714: Indicate which sheet a ${} replacement error comes from #789

lindsay-stevens · 2025-12-08T15:54:15Z

Closes #714

Why is this the best possible solution? Were any other approaches considered?

For description of approach see commit messages (mainly 64a2a37). PR also includes a couple of minor tidy-ups.

An alternative might be to pass through context info such as row number to the SurveyElement / Survey classes, or assume the sheet name from the class type (e.g. Questions come from the survey sheet), or the column name from the attribute (e.g. Question.hint comes from hint (per language though)) . The main problem with that is that it would significantly change the internal data structure expected to pass through builder.py which would affect Ona who uses that as a storage format. Also generally have been trying to move validation (especially user-facing) out of SurveyElement into xls2json where the source data context is readily available, and to separate that validation from the transformations (to XML).

What are the regression risks?

The tests for the main #714 related changes are mainly additive so should be minimal. In 0a7bb72 the expressions lexer/parser was replaced (see commit message for details) but a test suite for the old one was added in 8b41399 and the new one meets that plus all other tests - so that approach should mitigate regression risk.

Does this change require updates to documentation?

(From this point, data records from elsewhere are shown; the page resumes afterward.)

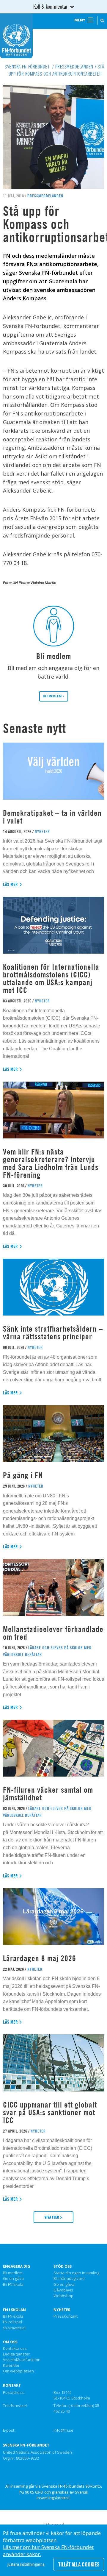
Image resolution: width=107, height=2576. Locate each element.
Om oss (10, 2342)
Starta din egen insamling (76, 2273)
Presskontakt (66, 2316)
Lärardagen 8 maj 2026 (39, 1958)
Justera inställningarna (26, 2564)
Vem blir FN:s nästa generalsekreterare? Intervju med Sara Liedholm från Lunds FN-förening (50, 1163)
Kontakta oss (15, 2348)
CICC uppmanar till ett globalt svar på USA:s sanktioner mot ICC (50, 2112)
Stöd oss (63, 2266)
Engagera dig (16, 2266)
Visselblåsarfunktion (21, 2360)
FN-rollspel (12, 2322)
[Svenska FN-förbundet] (16, 35)
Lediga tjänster (16, 2354)
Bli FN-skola (13, 2284)
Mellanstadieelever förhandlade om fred (53, 1632)
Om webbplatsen (18, 2371)
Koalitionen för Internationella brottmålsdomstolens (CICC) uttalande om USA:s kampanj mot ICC (51, 978)
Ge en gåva (13, 2278)
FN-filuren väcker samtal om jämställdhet (48, 1793)
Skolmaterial (14, 2328)
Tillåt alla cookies (78, 2564)
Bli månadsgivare (69, 2278)
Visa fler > (53, 2217)
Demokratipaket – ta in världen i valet (52, 816)
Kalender (11, 2365)
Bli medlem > (53, 696)
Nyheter (62, 2310)
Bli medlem (13, 2273)
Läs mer (10, 884)
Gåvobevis (63, 2290)
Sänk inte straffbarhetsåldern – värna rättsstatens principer (53, 1332)
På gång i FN (23, 1475)
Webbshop (63, 2296)
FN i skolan (14, 2310)
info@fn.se (63, 2430)
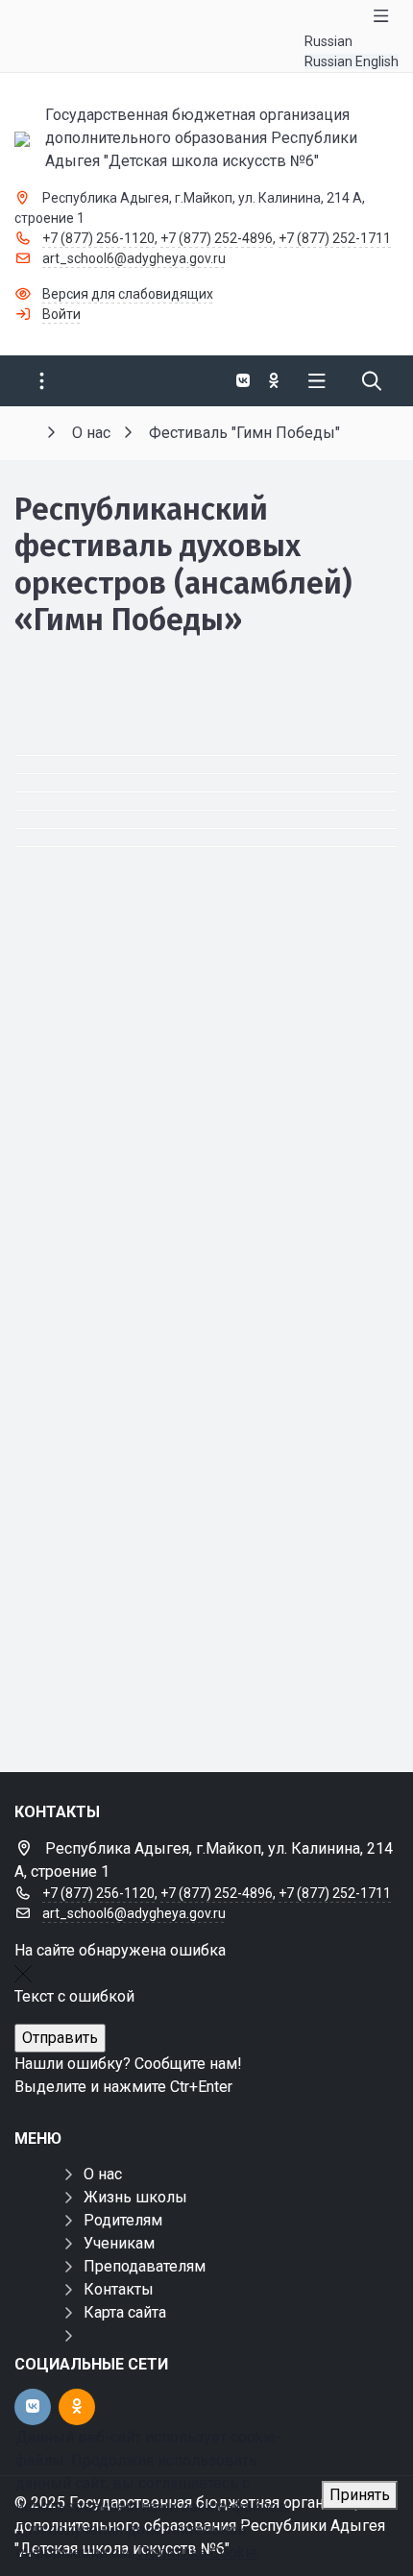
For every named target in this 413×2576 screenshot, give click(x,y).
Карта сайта (125, 2312)
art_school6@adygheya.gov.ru (134, 258)
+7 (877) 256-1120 (98, 238)
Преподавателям (145, 2266)
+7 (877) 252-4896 (216, 238)
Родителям (123, 2220)
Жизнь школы (135, 2197)
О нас (103, 2174)
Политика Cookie (197, 2552)
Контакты (119, 2289)
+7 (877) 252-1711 (335, 238)
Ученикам (119, 2243)
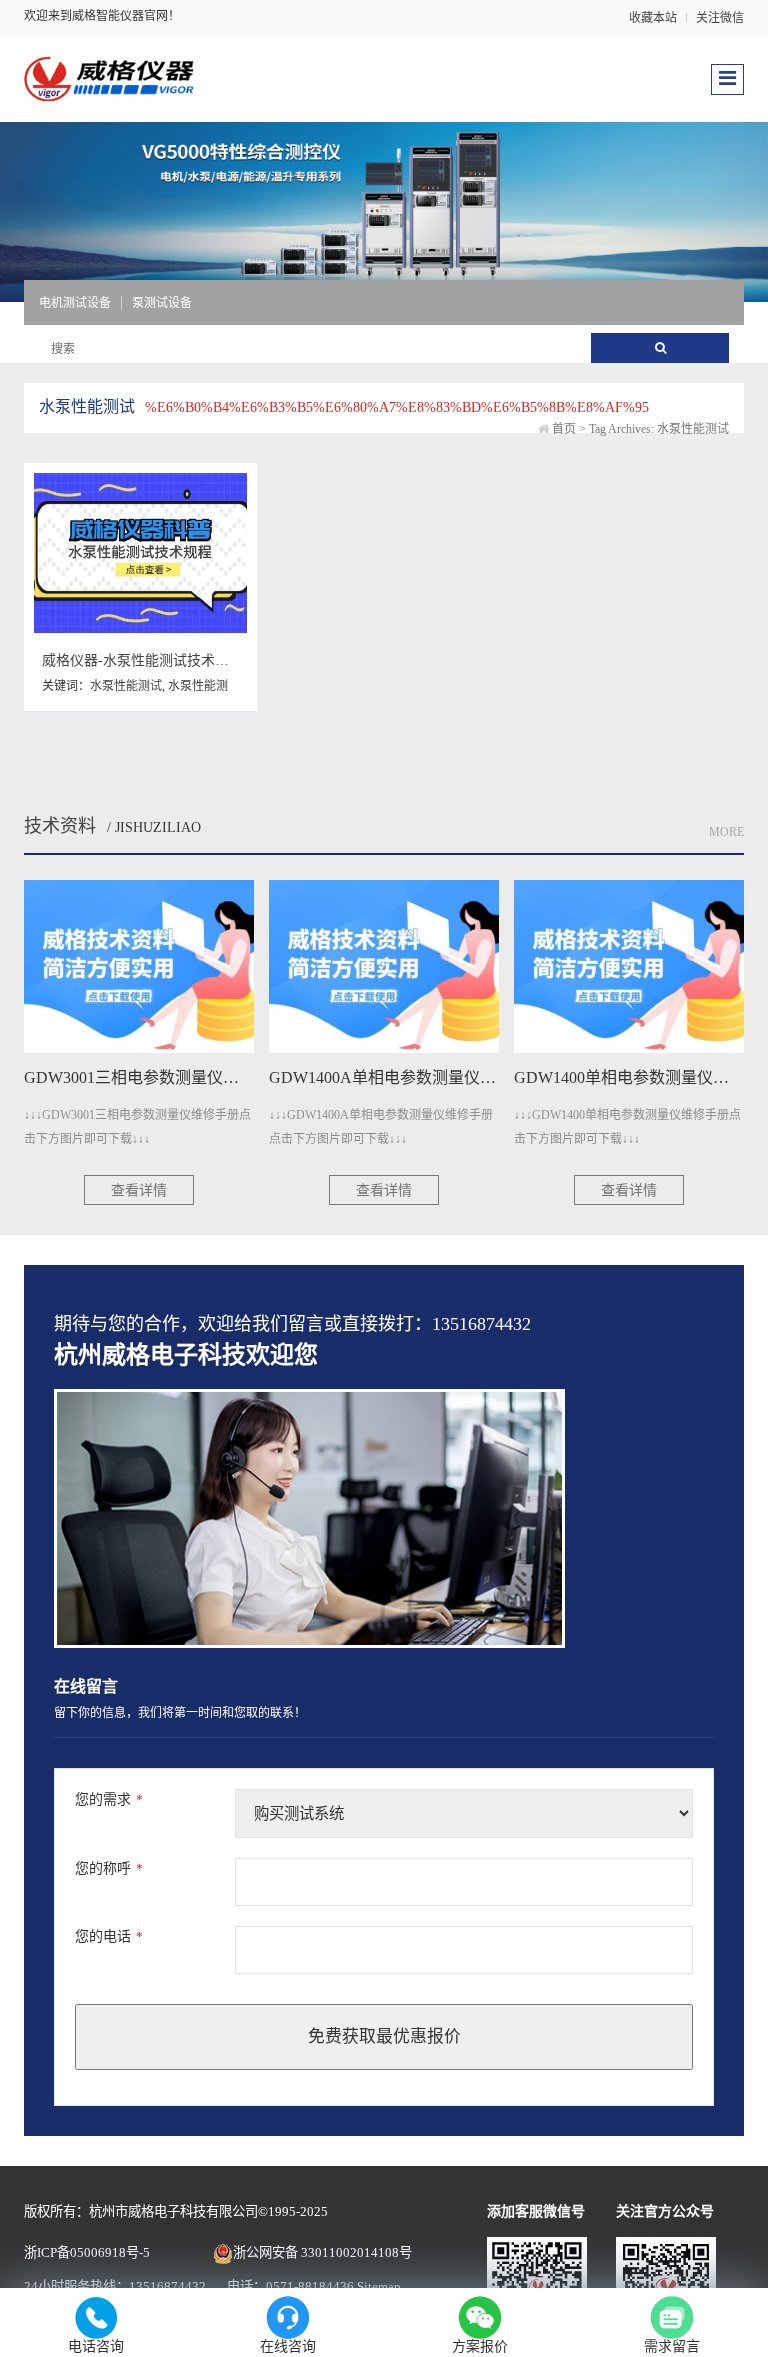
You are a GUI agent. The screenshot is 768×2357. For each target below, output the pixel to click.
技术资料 (60, 826)
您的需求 (109, 1799)
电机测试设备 (75, 303)
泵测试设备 (162, 303)
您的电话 (109, 1936)
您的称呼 (109, 1868)
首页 (564, 429)
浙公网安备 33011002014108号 (322, 2252)
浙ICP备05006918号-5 (87, 2252)
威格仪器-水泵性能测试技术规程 (142, 660)
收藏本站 (653, 18)
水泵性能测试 (126, 686)
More (726, 832)
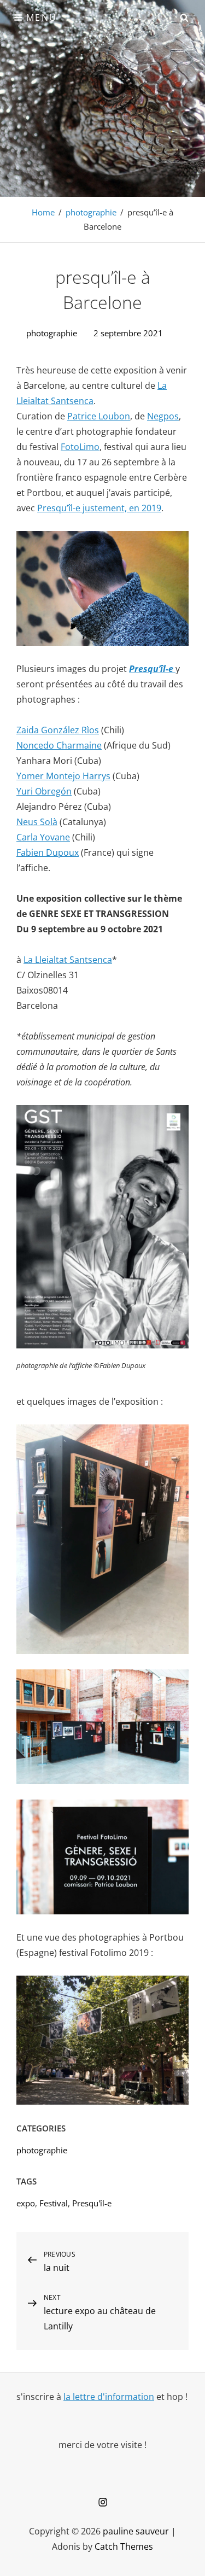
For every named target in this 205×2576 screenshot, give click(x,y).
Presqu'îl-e (92, 2203)
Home (43, 212)
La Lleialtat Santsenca (68, 960)
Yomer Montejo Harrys (63, 776)
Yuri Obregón (44, 791)
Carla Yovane (43, 837)
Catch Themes (124, 2546)
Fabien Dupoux (47, 852)
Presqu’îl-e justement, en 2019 (99, 508)
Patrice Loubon (98, 416)
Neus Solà (36, 822)
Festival (53, 2203)
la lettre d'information (108, 2397)
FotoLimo (80, 447)
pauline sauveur (136, 2531)
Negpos (163, 416)
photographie (91, 212)
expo (25, 2203)
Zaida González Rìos (57, 730)
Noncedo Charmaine (59, 745)
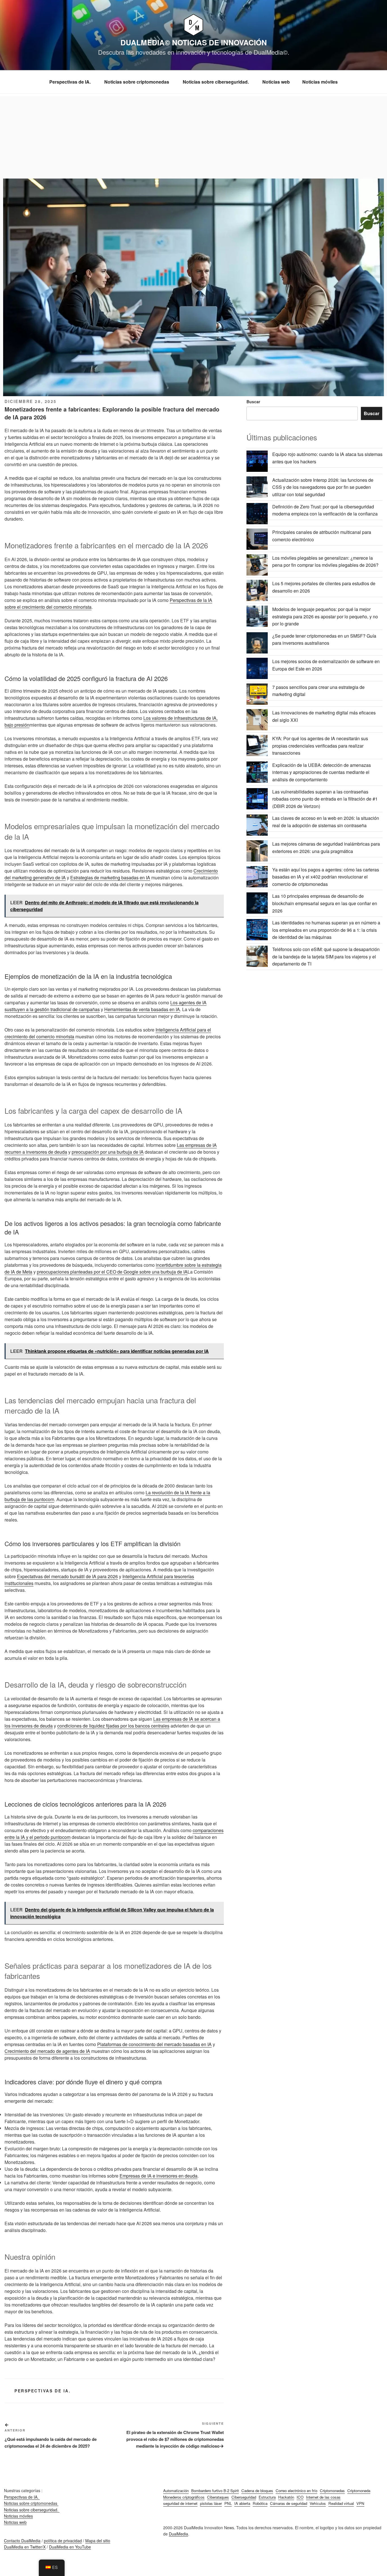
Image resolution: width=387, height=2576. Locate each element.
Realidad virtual (341, 2503)
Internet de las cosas (323, 2497)
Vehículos (318, 2503)
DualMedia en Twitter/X (25, 2547)
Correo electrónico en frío (296, 2490)
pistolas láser (211, 2503)
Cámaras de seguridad (288, 2503)
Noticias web (276, 81)
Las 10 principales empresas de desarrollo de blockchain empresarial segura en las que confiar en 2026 (324, 903)
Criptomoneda (358, 2490)
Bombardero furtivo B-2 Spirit (215, 2490)
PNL (228, 2503)
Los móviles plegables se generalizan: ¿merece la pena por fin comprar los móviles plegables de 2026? (325, 561)
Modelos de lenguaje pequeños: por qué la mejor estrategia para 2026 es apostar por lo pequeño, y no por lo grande (325, 616)
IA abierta (242, 2503)
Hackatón (286, 2497)
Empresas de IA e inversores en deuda (158, 2175)
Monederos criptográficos (184, 2497)
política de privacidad (63, 2540)
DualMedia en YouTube (70, 2547)
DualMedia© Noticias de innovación (193, 42)
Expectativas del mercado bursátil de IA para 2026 (67, 1576)
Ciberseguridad (243, 2497)
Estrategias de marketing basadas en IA (110, 877)
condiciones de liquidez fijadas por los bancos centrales (113, 1725)
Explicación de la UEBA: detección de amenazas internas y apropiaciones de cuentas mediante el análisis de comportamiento (321, 772)
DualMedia (178, 2534)
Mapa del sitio (97, 2540)
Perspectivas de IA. (70, 81)
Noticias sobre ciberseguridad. (216, 81)
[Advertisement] (193, 136)
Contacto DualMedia (22, 2540)
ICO (300, 2497)
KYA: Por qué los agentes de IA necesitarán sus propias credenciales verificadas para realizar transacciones (320, 745)
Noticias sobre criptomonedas (137, 81)
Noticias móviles (320, 81)
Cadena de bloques (257, 2490)
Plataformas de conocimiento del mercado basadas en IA (154, 2044)
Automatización (176, 2490)
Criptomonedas (332, 2490)
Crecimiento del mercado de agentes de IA (47, 2051)
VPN (360, 2503)
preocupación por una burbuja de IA (108, 1152)
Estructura (267, 2497)
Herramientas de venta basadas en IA (142, 1009)
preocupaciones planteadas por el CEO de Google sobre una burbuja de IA (112, 1271)
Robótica (260, 2503)
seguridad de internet (180, 2503)
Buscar (253, 401)
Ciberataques (218, 2497)
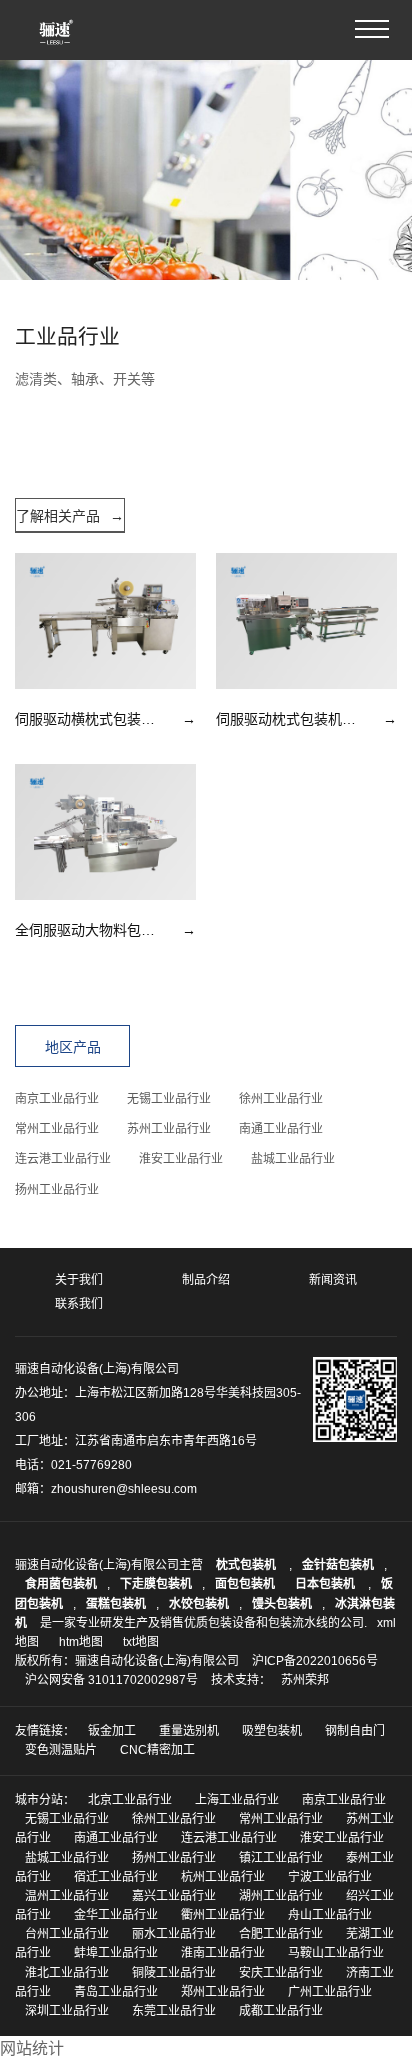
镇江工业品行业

If so, please file an issue here and include the link below.

No

Before submitting this PR, please make sure you have:

included test cases for core behavior and edge cases in tests
run python -m unittest and verified all tests pass
run ruff format pyxform tests and ruff check pyxform tests to lint code
verified that any code or assets from external sources are properly credited in comments

- this error is caught by survey.py normally but in that scope it is not possible to provide a user-friendly error message with the source of the problem i.e. sheet name, column name, and row number. - overall changes: - move string validation func `clean_text_values` from xls2json to sheet_headers, which (via dealias_and_group_headers) is already iterating over the sheet data (to avoid introducing an extra iteration over the sheet data) before the main round of processing in workbook_to_json. - move pyxform ref validation the end of `workbook_to_json` so that the (mostly final) list of question names can be used for the validation (excludes elements added for `loops` which is done in `builder.py` and refactoring that may be significant) - try to reduce the amount of re-parsing, or parsing for no reason, by adding some selectivity to in pyxform_reference.py. For example references don't work in external_choices at all, and aren't resolved in a useful way for extra (choice filter) columns (i.e. the reference goes into element text with no `output` wrapper). - added tests to the main test modules for each validated sheet.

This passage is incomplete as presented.